> **Description of the task**: Looking at the listing below, give the number of lines in which the string "Save" appears, and add nothing else.

> **Data excerpts**:
%%

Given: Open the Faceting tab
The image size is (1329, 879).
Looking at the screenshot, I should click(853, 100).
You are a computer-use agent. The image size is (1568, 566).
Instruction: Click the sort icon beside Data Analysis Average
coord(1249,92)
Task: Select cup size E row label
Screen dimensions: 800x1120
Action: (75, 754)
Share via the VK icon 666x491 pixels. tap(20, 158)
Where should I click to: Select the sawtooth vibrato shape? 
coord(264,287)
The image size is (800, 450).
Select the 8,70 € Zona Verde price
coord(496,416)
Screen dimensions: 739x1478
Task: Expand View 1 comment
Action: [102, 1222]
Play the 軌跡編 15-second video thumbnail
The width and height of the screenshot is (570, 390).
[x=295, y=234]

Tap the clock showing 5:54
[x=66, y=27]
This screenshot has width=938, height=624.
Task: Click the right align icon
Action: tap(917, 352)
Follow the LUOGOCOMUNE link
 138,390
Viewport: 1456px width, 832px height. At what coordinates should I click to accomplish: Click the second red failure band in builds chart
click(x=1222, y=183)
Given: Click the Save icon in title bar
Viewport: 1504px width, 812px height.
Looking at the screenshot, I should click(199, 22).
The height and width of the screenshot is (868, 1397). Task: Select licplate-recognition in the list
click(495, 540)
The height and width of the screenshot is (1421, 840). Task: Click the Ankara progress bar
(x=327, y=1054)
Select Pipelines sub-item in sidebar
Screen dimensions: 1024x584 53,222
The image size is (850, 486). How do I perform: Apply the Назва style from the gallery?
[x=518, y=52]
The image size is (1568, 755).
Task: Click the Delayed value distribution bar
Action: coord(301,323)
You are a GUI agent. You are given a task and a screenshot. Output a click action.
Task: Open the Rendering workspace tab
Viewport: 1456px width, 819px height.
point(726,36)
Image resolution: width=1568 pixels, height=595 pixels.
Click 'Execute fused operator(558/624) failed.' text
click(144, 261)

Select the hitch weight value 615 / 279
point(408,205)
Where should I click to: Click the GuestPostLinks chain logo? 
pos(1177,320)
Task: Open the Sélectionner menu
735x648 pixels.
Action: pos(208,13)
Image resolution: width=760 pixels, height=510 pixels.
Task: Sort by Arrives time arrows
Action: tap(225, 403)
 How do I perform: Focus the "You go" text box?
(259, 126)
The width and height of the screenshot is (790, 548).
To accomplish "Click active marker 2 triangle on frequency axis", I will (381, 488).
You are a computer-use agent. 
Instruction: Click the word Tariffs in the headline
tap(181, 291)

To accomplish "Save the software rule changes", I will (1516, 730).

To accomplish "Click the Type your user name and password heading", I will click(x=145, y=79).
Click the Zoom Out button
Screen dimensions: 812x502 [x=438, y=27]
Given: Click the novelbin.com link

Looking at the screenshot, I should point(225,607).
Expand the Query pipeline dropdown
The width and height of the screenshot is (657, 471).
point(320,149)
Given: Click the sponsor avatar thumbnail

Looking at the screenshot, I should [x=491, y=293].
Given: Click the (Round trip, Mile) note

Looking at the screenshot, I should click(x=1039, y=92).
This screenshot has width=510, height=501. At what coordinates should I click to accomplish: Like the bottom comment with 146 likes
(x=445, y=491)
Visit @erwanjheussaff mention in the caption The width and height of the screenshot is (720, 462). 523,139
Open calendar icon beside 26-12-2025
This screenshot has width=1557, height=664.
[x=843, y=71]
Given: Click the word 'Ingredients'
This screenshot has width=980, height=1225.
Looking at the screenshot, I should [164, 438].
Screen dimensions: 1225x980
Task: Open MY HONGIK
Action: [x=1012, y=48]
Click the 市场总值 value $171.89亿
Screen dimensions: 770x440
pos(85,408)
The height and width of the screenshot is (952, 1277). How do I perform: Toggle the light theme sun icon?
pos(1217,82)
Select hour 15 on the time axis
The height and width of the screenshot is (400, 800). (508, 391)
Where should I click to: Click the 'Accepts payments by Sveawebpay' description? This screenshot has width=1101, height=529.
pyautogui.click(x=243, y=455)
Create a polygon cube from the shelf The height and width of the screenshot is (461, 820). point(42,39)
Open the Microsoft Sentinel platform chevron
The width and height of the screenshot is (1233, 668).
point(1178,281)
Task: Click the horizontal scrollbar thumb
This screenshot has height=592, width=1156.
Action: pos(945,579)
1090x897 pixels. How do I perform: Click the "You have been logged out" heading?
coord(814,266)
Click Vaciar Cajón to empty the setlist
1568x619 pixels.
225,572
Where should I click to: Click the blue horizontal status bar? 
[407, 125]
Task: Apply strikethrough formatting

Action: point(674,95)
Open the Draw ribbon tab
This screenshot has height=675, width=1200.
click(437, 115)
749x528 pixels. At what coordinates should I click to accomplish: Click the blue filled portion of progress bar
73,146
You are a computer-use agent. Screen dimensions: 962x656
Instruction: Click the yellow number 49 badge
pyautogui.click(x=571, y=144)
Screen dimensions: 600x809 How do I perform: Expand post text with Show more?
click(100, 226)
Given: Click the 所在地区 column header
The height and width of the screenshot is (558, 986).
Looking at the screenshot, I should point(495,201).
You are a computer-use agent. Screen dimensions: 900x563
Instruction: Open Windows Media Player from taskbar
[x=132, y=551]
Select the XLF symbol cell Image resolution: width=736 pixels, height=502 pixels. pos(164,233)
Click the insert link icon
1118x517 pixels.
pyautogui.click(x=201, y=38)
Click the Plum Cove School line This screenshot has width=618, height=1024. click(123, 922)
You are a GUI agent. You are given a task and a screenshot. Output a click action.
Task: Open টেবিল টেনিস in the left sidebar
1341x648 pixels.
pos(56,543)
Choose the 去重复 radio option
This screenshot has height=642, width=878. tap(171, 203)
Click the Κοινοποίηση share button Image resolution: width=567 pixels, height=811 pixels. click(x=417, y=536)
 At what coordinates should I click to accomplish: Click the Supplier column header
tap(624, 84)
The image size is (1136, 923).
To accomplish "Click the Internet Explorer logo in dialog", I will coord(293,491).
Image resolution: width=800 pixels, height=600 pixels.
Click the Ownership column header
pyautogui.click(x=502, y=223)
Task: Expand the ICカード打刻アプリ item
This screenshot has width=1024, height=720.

%%

> **Written response**: 2